In a pre- and post-natal development study with rats, ecallantide administered by the subcutaneous route from gestation day 7 through lactation day 20 at doses up to approximately 2.7 times the MRHD (on a mg/m2 basis with maternal subcutaneous doses up to 25 mg/kg/day) had no effects on pup survival and behavioral or physical development.
Lactation
Risk Summary
There are no data on the presence of ecallantide in human milk, the effects on the breastfed infant, or the effects on milk production. The developmental and health benefits of breastfeeding should be considered along with the mother's clinical need for KALBITOR and any potential adverse effects on the breastfed child from KALBITOR or from the underlying maternal condition.
Pediatric Use
The safety and effectiveness of KALBITOR have been established in patients 12 to 17 years of age.
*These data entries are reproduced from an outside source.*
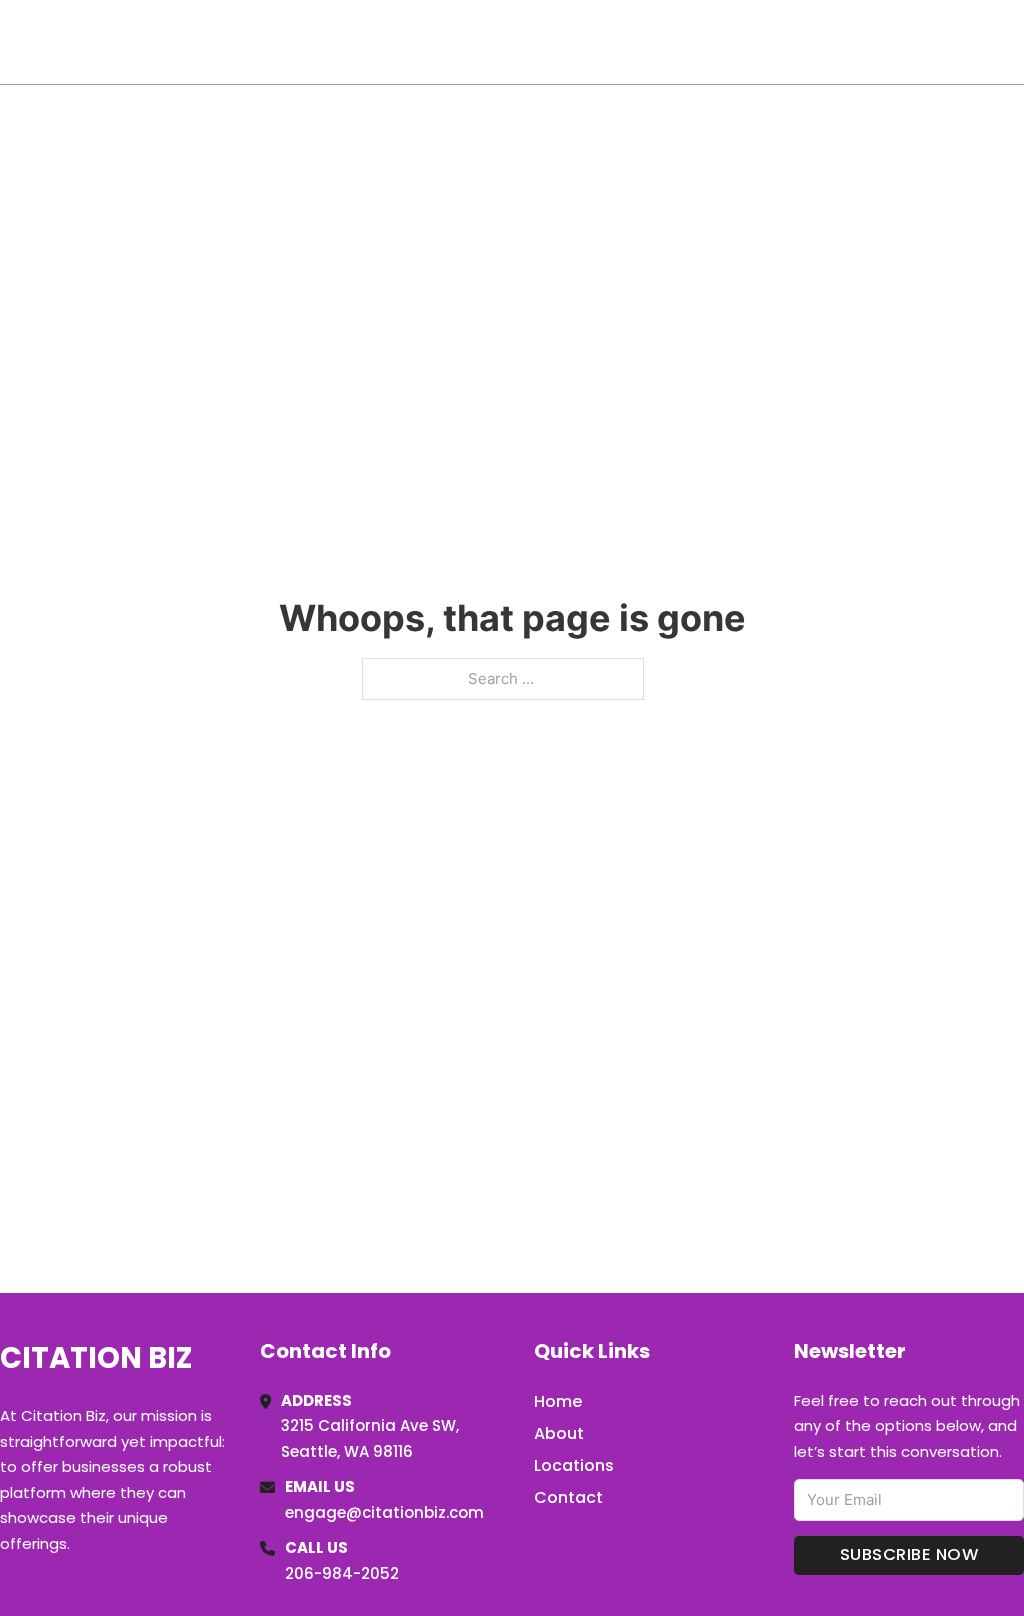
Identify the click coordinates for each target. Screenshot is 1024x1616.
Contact (568, 1497)
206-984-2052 (342, 1573)
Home (792, 42)
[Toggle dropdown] (1017, 42)
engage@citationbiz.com (384, 1512)
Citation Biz (106, 41)
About (559, 1433)
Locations (882, 42)
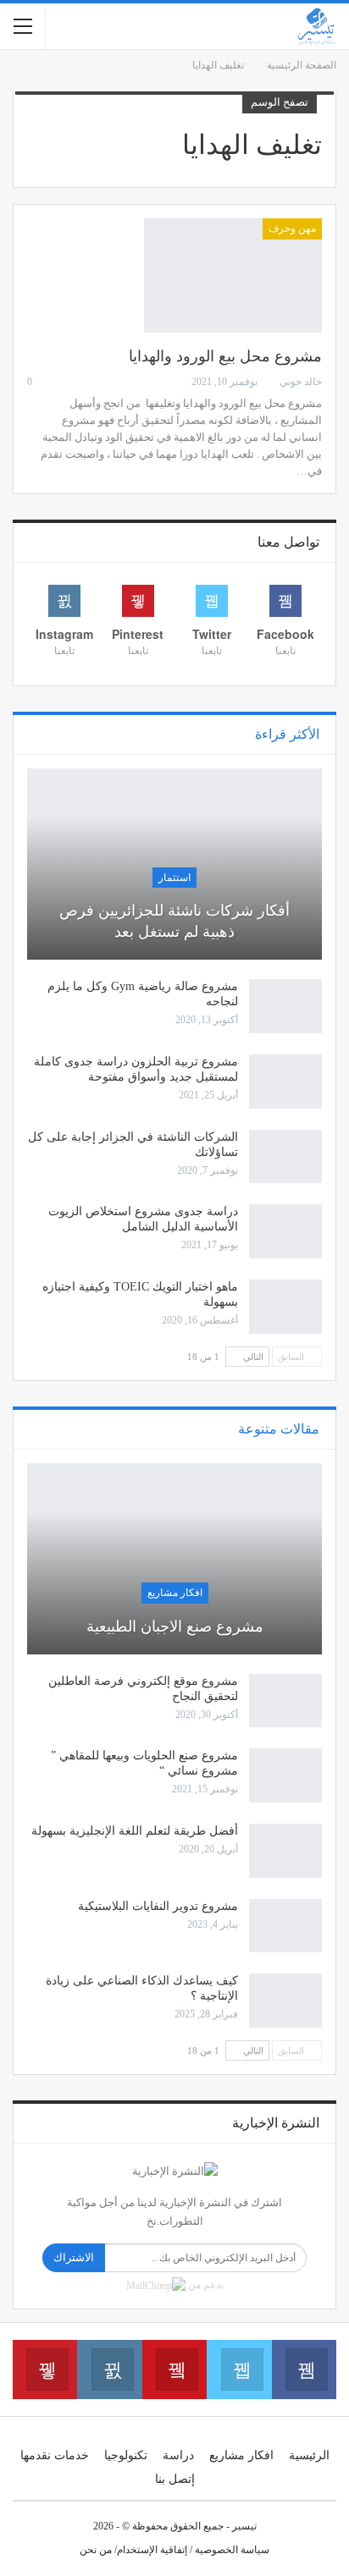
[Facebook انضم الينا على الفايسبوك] (304, 2369)
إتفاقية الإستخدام (152, 2550)
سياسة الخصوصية (232, 2550)
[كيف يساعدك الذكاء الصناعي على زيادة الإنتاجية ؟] (285, 2000)
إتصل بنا (175, 2479)
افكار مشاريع (174, 1593)
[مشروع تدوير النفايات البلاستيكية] (285, 1926)
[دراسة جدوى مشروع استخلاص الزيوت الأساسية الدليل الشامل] (285, 1231)
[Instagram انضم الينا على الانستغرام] (109, 2369)
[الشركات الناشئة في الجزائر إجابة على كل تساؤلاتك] (285, 1157)
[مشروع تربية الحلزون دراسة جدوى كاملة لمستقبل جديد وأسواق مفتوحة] (285, 1081)
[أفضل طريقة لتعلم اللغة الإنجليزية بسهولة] (285, 1851)
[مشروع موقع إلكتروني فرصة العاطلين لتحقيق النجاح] (285, 1701)
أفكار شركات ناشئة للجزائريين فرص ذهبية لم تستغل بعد (174, 921)
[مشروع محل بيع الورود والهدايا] (233, 275)
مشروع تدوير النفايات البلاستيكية (158, 1906)
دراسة (178, 2455)
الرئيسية (309, 2455)
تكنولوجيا (125, 2455)
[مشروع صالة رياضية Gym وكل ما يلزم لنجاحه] (285, 1006)
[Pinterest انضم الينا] (45, 2369)
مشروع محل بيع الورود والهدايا (225, 356)
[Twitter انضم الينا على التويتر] (239, 2369)
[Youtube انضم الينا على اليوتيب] (174, 2369)
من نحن (96, 2550)
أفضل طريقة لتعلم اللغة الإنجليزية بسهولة (134, 1831)
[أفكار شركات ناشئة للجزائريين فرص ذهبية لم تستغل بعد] (174, 864)
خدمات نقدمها (54, 2455)
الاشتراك (73, 2257)
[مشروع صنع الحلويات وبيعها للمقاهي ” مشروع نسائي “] (285, 1775)
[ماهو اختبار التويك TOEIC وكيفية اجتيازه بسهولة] (285, 1307)
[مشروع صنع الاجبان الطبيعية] (174, 1558)
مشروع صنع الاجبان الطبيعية (174, 1626)
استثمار (174, 877)
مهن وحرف (292, 228)
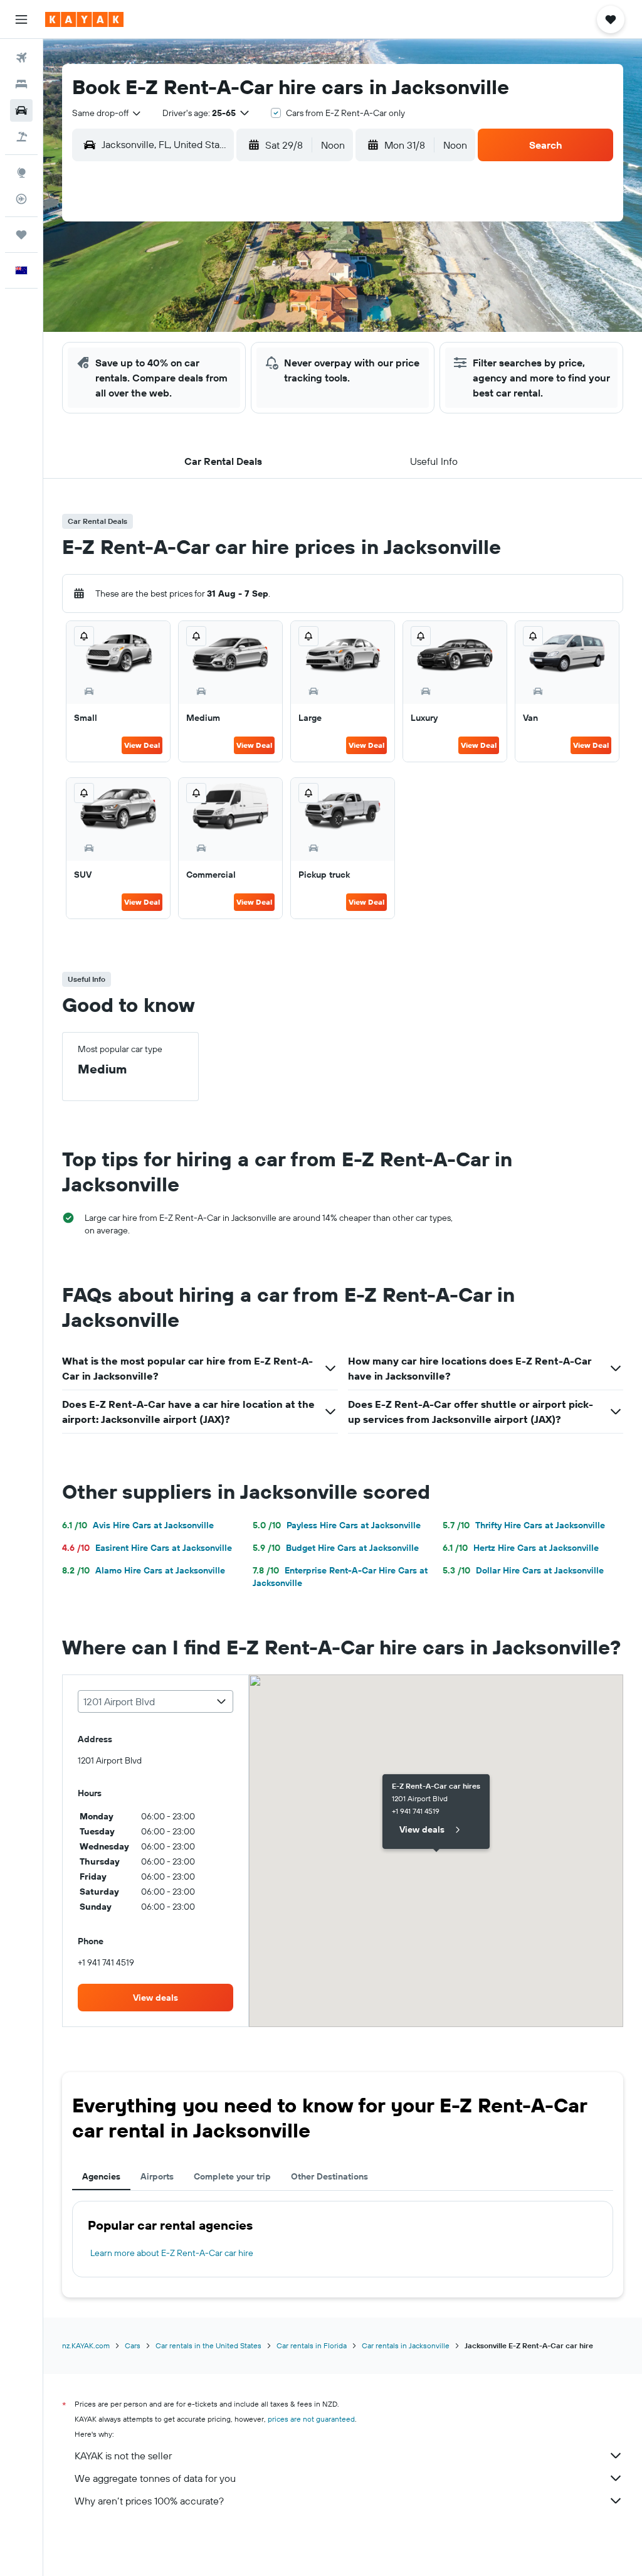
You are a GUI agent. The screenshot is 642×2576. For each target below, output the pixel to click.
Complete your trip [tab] (232, 2176)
The efficacy of KALBITOR in the 12-15 year age group is extrapolated from efficacy in patients 16 years of age and older with support from population pharmacokinetic analyses showing similar drug exposure levels in adults and adolescents [see Clinical Pharmacology (12.3) and Clinical Studies (14)]. The safety profile observed in pediatric patients 12-17 years of age was similar to the adverse reactions observed in the overall clinical trial population [see Adverse Reactions (6.1)].
Safety and effectiveness of KALBITOR in patients less than 12 years of age have not been established.
Geriatric Use
Clinical trials of KALBITOR did not include sufficient numbers of subjects aged 65 and over to determine whether they respond differently from younger subjects. In general, dose selection for an elderly patient should be cautious, usually starting at the low end of the dosing range, reflecting the greater frequency of decreased hepatic, renal, or cardiac function, and of concomitant disease or other drug therapy.
Do not administer KALBITOR to a patient who has known clinical hypersensitivity to KALBITOR. [see Warnings and Precautions (5.1)].